§ **PASSAGE SHOWN**:
_____

For CineVue’s John Bleasdale, though, the “the anachronisms, punk posturing and dodgy accents combine to create a film that might have been better titled How Not to Make a Film about Punk in 70s Croydon.

The Hollywood Reporter’s Alex Ritman talks with Mitchell “about contributing to Kidman’s busy Cannes schedule (she’s in four films), how Assassin’s Creed got in the way of another A-list casting and his upcoming autobiographical project, Homunculus.

Updates, 5/23: At Vulture, Emily Yoshida finds that “the script is unfocused, and seems insecure about how compelling Zan and Enn’s relationship is, constantly veering off to focus on alien politics and Enn’s family history, when a little punk-alien courtship would have been fun enough to linger on. Nicole Kidman’s supporting turn as scenester grande dame Boadicea is plenty kooky, but could have been cut out completely at no loss to the film. The script is frantically trying to build a whole world when a modest house would do.”

_____

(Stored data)
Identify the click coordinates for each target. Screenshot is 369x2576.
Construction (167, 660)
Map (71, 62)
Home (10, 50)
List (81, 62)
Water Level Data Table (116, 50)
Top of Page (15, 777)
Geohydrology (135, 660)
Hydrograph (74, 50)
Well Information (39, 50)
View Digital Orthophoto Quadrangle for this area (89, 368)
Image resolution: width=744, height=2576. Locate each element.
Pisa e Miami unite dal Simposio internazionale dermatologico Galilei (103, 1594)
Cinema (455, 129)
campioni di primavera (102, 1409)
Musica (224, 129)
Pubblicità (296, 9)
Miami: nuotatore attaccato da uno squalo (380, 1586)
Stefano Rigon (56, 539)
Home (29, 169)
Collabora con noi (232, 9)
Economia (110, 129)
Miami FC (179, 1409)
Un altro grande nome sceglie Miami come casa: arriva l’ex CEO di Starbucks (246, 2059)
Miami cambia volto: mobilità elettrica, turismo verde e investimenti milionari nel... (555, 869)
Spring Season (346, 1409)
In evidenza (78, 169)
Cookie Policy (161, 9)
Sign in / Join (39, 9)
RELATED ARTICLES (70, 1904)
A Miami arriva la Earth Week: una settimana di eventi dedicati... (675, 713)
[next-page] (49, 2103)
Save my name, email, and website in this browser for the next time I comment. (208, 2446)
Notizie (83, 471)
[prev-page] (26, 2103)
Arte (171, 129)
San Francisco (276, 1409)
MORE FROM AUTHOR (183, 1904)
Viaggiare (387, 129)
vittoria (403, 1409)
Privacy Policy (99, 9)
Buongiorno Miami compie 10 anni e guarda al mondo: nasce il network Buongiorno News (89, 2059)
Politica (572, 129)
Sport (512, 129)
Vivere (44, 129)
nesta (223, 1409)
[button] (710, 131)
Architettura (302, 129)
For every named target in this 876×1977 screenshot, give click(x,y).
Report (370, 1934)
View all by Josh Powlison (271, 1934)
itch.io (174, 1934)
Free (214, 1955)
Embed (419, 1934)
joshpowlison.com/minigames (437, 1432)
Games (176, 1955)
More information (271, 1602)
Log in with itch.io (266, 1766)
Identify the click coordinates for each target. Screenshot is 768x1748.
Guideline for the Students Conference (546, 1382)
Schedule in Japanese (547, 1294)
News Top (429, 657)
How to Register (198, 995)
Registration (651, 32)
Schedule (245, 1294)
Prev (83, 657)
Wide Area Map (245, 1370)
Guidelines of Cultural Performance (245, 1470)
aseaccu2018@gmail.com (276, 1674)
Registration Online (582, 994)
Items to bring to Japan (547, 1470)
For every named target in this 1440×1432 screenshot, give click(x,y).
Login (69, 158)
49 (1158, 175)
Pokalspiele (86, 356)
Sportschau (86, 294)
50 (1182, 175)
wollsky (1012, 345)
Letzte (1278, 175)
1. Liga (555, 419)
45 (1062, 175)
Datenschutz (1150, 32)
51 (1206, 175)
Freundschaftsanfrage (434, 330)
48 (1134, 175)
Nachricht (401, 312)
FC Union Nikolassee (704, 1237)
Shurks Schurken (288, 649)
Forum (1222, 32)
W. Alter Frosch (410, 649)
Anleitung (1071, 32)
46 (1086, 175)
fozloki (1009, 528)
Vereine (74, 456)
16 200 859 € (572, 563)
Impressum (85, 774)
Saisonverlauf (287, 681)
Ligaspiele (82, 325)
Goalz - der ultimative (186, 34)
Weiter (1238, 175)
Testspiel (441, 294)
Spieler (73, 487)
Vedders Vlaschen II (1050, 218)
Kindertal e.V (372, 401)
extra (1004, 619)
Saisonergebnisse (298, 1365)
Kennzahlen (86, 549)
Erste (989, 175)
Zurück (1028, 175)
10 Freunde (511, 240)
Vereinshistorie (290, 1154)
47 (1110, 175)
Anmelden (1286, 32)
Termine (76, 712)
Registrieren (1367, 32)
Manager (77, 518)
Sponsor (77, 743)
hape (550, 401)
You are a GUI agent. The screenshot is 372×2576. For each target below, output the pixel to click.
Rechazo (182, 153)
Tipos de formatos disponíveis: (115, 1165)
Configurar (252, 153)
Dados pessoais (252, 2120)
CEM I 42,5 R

_____

§ **EXERCISE REQUIREMENTS**:
**1)** Write out the stretch of the film review roundup from "For CineVue’s John" through "autobiographical project, Homunculus.".
**2)** Carry the film review roundup on from the point where it stops.
The records play no part in this work.

§ **RESULTS BY TASK**:
**1)**
For CineVue’s John Bleasdale, though, the “the anachronisms, punk posturing and dodgy accents combine to create a film that might have been better titled How Not to Make a Film about Punk in 70s Croydon.

The Hollywood Reporter’s Alex Ritman talks with Mitchell “about contributing to Kidman’s busy Cannes schedule (she’s in four films), how Assassin’s Creed got in the way of another A-list casting and his upcoming autobiographical project, Homunculus.

**2)**
“After How to Talk to Girls at Parties premiered to raging applause and huge grins from both stars and a gorgeous Kidman in silver sequins, I felt I’d finally seen a great movie, or at least a future cult classic,” writes Miriam Bale for W.

“While Mitchell is American and the two biggest names on the marquee are not British, How to Talk to Girls at Parties feels like a British ’80s rom-com on-the-cheap through and through,” writes Marc van de Klashorst at the International Cinephile Society. Is this “actually a good film? To be honest, not really. But it is infectious and has a certain irresistible charm to it.”

Update, 5/24: From Ben Kenigsberg at RogerEbert.com: “‘I once harmonized with a brown dwarf,’ Zan says. ‘A brown dwarf? Didn't they open for the Shins?’ Boadicea replies. Your own tolerance for such wordplay is a good litmus test for what you might think of How to Talk to Girls at Parties, a ready-to-serve midnight movie that may or may not eventually earn the cult it so desperately wants.”

“Mitchell proves to have a tin ear for the culture and the era,” finds Donald Clarke in the Irish Times. “What we appear to be looking at is ‘punk rockers’ as represented in a contemporaneous British sitcom. Imagine an episode of Terry and June in which the suburban couple were inconvenienced by Roger Revolting and Vanessa Vomit. That sort of thing.”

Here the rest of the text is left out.